Les états d'Abou-'l-Abbas ayant enfin reçu la continuité qui leur manquait, se composèrent maintenant de toutes les villes du Djerid. Abou-Bekr-Ibn-Yemloul essaya plusieurs fois de reprendre Touzer, mais dans chacune de ces tentatives il faillit perdre la vie. Sa mort eut lieu à Biskera, en 747 (1346-7), quelque temps avant celle du sultan. L'émir Abou-'l-Abbas travailla sans cesse à maintenir l'ordre dans les contrées placées sous son commandement; il n'avait épargné aucun effort pour renverser les chefs qui s'y étaient rendus indépendants; mais il ne put réussir à obtenir la soumission d'Ibn-Mekki, cheikh de la ville de Cabes. Reprenons l'histoire de ce chef.

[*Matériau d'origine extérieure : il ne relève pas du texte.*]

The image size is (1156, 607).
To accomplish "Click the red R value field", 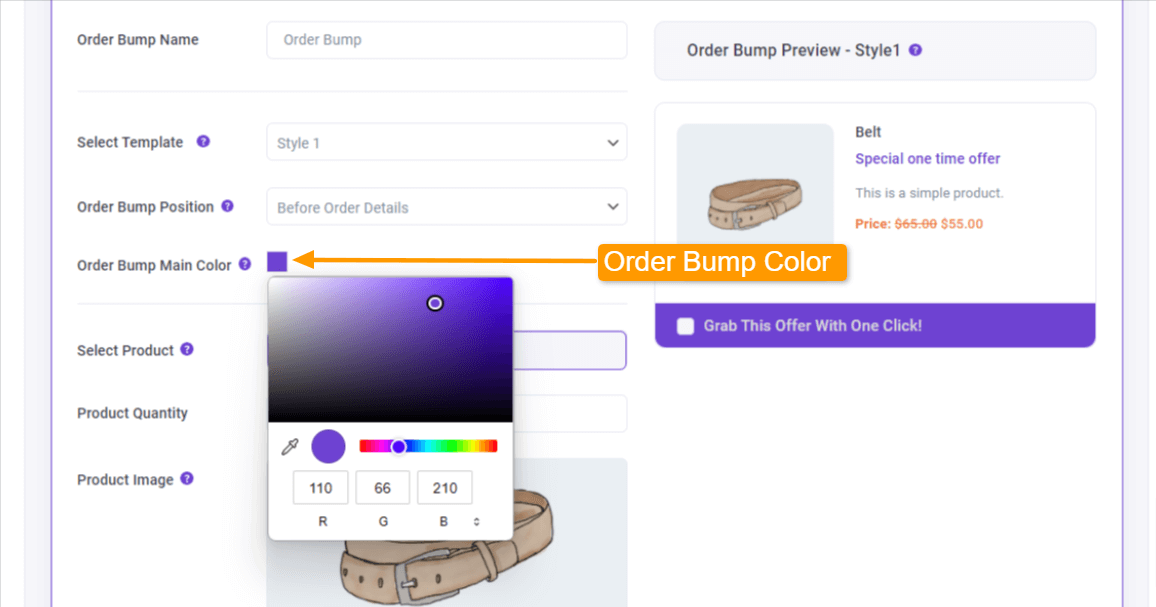I will tap(321, 488).
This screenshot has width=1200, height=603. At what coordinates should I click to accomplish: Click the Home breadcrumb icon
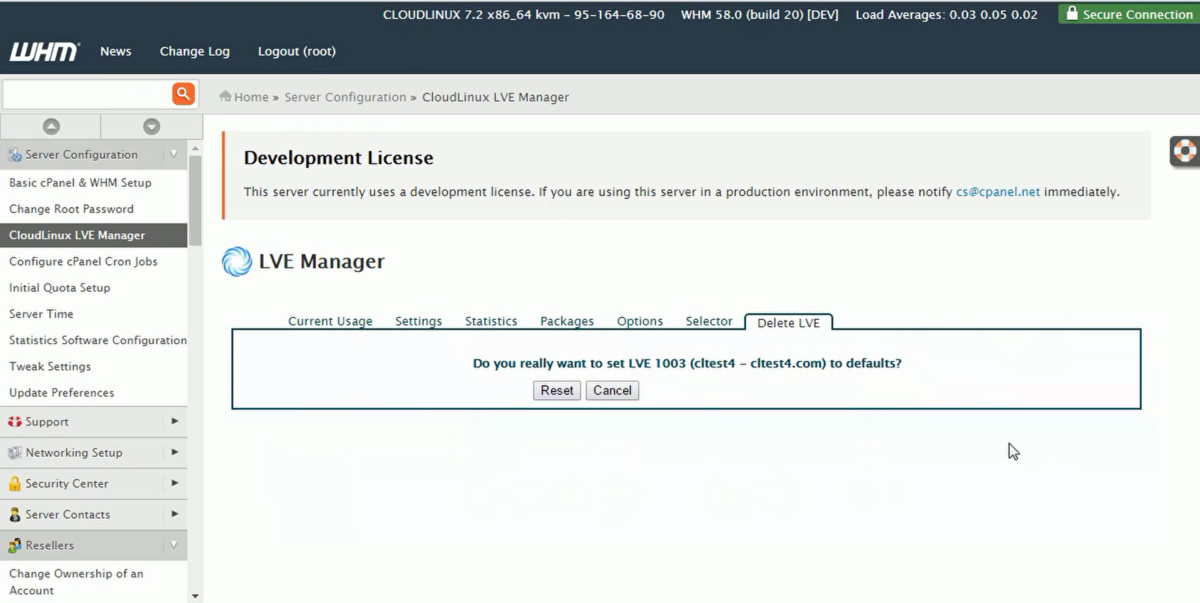click(x=226, y=97)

Abd-el-Ouahed-Ibn-el-Lihyani ayant quitté Tunis avec Abdel-Mélek-Ibn-Mekki, passa en Maghreb et laissa ce chambellan à Cabes. Quand la puissance des Abd-el-Ouadites fut anéantie, Abd-el-Mélek craignit les conséquences de sa conduite et chargea son frère, Ahmed-Ibn-Mekki, d'aller solliciter la bienveillance du sultan mérinide, Abou-'l-Hacen, en le priant d'intercéder pour lui auprès du sultan [Abou-Yahya-] Abou-Bekr. Ayant ainsi obtenu sa grâce, il reprit le commandement de Cabes, avec l'autorisation du sultan hafside, et, s'étant dès-lors appliqué à bien remplir son devoir, il renonça à ses anciennes habitudes de révolte et d'insoumission. Quant à Ahmed-Ibn-Mekki, il réu-nissait à de grands talents une passion extrême pour le pouvoir et les grandeurs. Bon poète et prosateur élégant, il était, de plus,

T. III.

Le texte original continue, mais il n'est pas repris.